◆ **TASK DESCRIPTION**:
The entries below must be returned exactly as they stand.

◆ **EXCERPTED DATA**:
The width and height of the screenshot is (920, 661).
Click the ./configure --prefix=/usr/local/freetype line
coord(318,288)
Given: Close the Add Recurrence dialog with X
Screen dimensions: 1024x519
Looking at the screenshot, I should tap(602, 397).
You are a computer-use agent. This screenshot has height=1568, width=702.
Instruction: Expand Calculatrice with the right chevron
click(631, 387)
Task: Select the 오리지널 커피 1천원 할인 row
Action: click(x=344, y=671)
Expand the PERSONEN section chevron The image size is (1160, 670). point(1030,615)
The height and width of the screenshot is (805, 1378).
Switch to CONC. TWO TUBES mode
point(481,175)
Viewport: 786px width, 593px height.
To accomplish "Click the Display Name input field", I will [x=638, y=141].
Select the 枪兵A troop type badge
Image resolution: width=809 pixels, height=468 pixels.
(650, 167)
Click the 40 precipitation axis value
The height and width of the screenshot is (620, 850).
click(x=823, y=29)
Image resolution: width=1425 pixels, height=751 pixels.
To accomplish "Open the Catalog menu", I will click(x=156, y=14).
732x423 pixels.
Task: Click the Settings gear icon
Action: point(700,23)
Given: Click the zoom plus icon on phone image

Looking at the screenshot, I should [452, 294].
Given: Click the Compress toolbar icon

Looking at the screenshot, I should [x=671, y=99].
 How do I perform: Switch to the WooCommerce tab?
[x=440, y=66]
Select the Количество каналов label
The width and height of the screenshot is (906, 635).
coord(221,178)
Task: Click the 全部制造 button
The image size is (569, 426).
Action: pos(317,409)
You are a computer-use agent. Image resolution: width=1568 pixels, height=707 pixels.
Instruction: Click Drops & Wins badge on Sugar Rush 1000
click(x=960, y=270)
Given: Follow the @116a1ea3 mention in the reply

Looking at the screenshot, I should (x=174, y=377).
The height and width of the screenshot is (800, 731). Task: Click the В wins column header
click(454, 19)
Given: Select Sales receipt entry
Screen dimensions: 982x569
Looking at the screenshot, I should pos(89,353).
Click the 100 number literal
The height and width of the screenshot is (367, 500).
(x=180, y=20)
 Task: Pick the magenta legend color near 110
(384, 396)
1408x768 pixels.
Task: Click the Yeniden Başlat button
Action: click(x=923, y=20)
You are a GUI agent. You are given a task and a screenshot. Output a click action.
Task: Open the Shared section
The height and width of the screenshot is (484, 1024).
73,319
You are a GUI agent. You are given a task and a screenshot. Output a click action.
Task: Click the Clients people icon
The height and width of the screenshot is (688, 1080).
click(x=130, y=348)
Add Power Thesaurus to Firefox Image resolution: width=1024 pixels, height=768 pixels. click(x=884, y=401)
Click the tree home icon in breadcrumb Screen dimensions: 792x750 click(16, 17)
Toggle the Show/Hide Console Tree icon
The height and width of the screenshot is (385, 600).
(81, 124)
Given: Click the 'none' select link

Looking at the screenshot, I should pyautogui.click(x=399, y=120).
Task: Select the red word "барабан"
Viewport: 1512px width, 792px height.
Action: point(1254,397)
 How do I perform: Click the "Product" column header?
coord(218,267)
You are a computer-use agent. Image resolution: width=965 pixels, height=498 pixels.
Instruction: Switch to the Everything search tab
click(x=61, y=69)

◆ **RESULT FOR THIS EXERCISE**:
The width and height of the screenshot is (920, 661).
Click the ./configure --prefix=/usr/local/freetype line
coord(318,288)
Given: Close the Add Recurrence dialog with X
Screen dimensions: 1024x519
Looking at the screenshot, I should tap(602, 397).
You are a computer-use agent. This screenshot has height=1568, width=702.
Instruction: Expand Calculatrice with the right chevron
click(631, 387)
Task: Select the 오리지널 커피 1천원 할인 row
Action: click(x=344, y=671)
Expand the PERSONEN section chevron The image size is (1160, 670). point(1030,615)
The height and width of the screenshot is (805, 1378).
Switch to CONC. TWO TUBES mode
point(481,175)
Viewport: 786px width, 593px height.
To accomplish "Click the Display Name input field", I will [x=638, y=141].
Select the 枪兵A troop type badge
Image resolution: width=809 pixels, height=468 pixels.
(650, 167)
Click the 40 precipitation axis value
The height and width of the screenshot is (620, 850).
click(x=823, y=29)
Image resolution: width=1425 pixels, height=751 pixels.
To accomplish "Open the Catalog menu", I will click(x=156, y=14).
732x423 pixels.
Task: Click the Settings gear icon
Action: point(700,23)
Given: Click the zoom plus icon on phone image

Looking at the screenshot, I should [452, 294].
Given: Click the Compress toolbar icon

Looking at the screenshot, I should [x=671, y=99].
 How do I perform: Switch to the WooCommerce tab?
[x=440, y=66]
Select the Количество каналов label
The width and height of the screenshot is (906, 635).
coord(221,178)
Task: Click the 全部制造 button
The image size is (569, 426).
Action: pos(317,409)
You are a computer-use agent. Image resolution: width=1568 pixels, height=707 pixels.
Instruction: Click Drops & Wins badge on Sugar Rush 1000
click(x=960, y=270)
Given: Follow the @116a1ea3 mention in the reply

Looking at the screenshot, I should (x=174, y=377).
The height and width of the screenshot is (800, 731). Task: Click the В wins column header
click(454, 19)
Given: Select Sales receipt entry
Screen dimensions: 982x569
Looking at the screenshot, I should pos(89,353).
Click the 100 number literal
The height and width of the screenshot is (367, 500).
(x=180, y=20)
 Task: Pick the magenta legend color near 110
(384, 396)
1408x768 pixels.
Task: Click the Yeniden Başlat button
Action: click(x=923, y=20)
You are a GUI agent. You are given a task and a screenshot. Output a click action.
Task: Open the Shared section
The height and width of the screenshot is (484, 1024).
73,319
You are a GUI agent. You are given a task and a screenshot. Output a click action.
Task: Click the Clients people icon
The height and width of the screenshot is (688, 1080).
click(x=130, y=348)
Add Power Thesaurus to Firefox Image resolution: width=1024 pixels, height=768 pixels. click(x=884, y=401)
Click the tree home icon in breadcrumb Screen dimensions: 792x750 click(16, 17)
Toggle the Show/Hide Console Tree icon
The height and width of the screenshot is (385, 600).
(81, 124)
Given: Click the 'none' select link

Looking at the screenshot, I should pyautogui.click(x=399, y=120).
Task: Select the red word "барабан"
Viewport: 1512px width, 792px height.
Action: point(1254,397)
 How do I perform: Click the "Product" column header?
coord(218,267)
You are a computer-use agent. Image resolution: width=965 pixels, height=498 pixels.
Instruction: Switch to the Everything search tab
click(x=61, y=69)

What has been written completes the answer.